What truly allowed these theories to scale into national governance was embedding them into institutional systems: establishing comprehensive bureaucratic selection (Tool System), defining specific permissions and operating procedures for each level of officials in different scenarios (Execution Orchestration), and breaking national governance into standard operating procedures (SOPs). This transformed academic concepts from "idealized descriptions" into "executable governance tools."

6. Business Insights

(The following was analyzed and produced by the Gemma 4 local model)

Competition in the AI era has already shifted from "who has the best model" to "who has the most stable operating system." All business strategies should center on "how to build a reliable system layer."

1. Vertical Industry "Intelligent Workflow" SaaS Platforms

Positioning: Don't build "AI chatbots" -- build "fully automated business process engines."

Approach: Break complex business processes (contract review, content production, customer service) into dozens of precise atomic steps. The platform's core is the "orchestration logic" connecting these steps. This way, no matter how the underlying model updates or iterates, as long as the workflow is stable, product value remains consistent -- a powerful moat.

2. AI System "Quality Assurance" Verification Services

Positioning: Sell "reliability," not "generation capability." Be the QA service provider for AI systems.

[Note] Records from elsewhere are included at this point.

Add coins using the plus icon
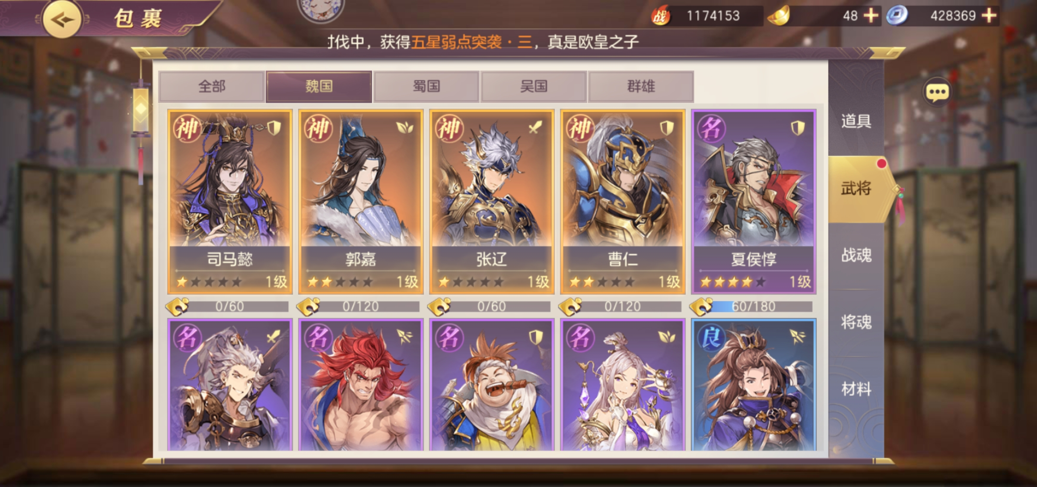Viewport: 1037px width, 487px height. [x=989, y=16]
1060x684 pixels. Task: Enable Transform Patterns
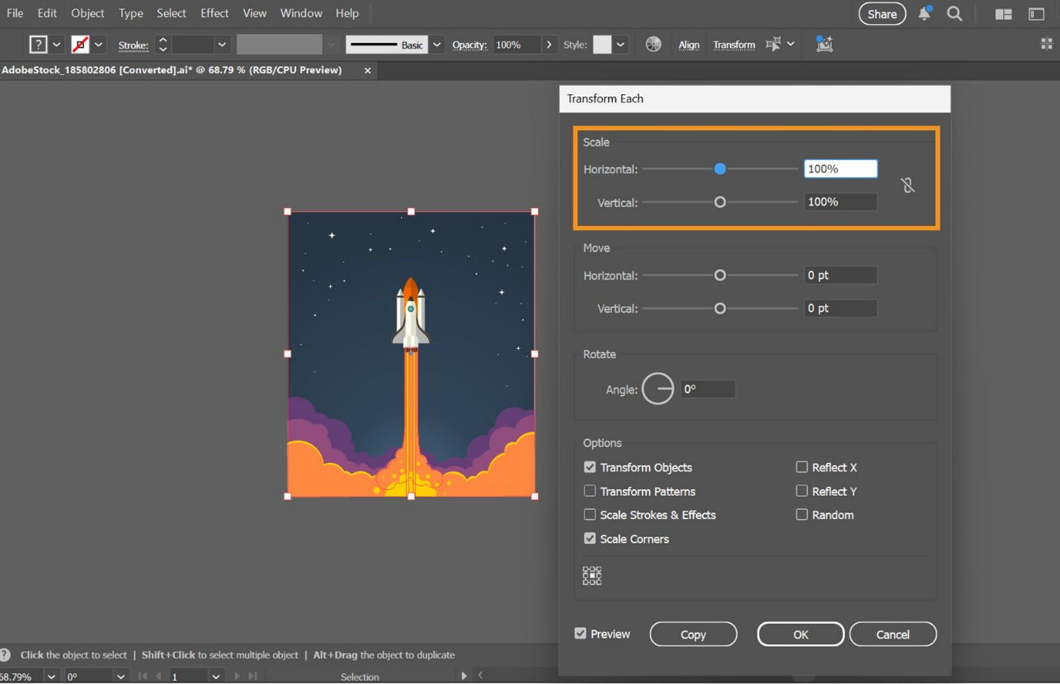[590, 491]
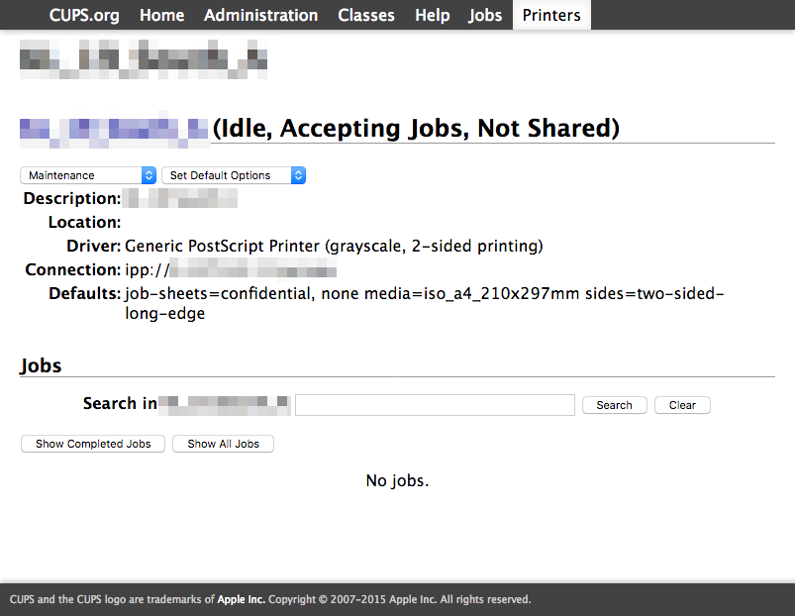This screenshot has height=616, width=795.
Task: Open the Administration tab
Action: point(260,15)
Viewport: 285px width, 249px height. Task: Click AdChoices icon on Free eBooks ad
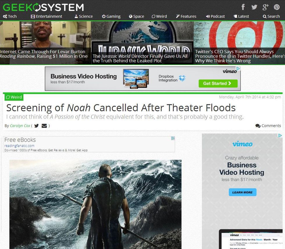tap(173, 138)
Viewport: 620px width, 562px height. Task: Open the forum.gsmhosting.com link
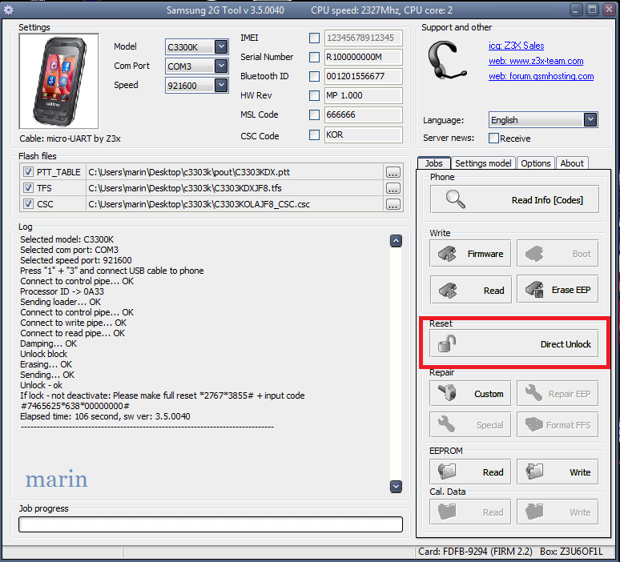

Approach: For highly regulated industries like finance and healthcare, provide systematic testing environments. The core: automatically capture logs after each AI operation, record execution paths, and score against business constraints. When errors occur, don't just report them -- provide "rollback" functionality, turning failure handling itself into a high-value product.

3. Knowledge-Graph-Driven State Management Layer

Positioning: Go beyond traditional RAG into "structured knowledge management."

Approach: Automatically clean, refine, and inject enterprise data scattered across documents and legacy systems into the Agent's runtime memory as a knowledge graph. This way the Agent doesn't merely "read" information but can "understand the relationships between pieces of information" -- referencing not just "Report A" but the intersection of Report A with current market conditions, historical policies, supply chain constraints, and all related nodes.

7. Summary

Prompt Engineering solves "how to explain the task clearly"

Context Engineering solves "how to provide the right information"

Harness Engineering solves "how to keep the model performing correctly during real execution"

Harness doesn't replace the first two -- it encompasses both within a larger system boundary. What truly determines whether AI can be deployed and deliver reliably is the Harness.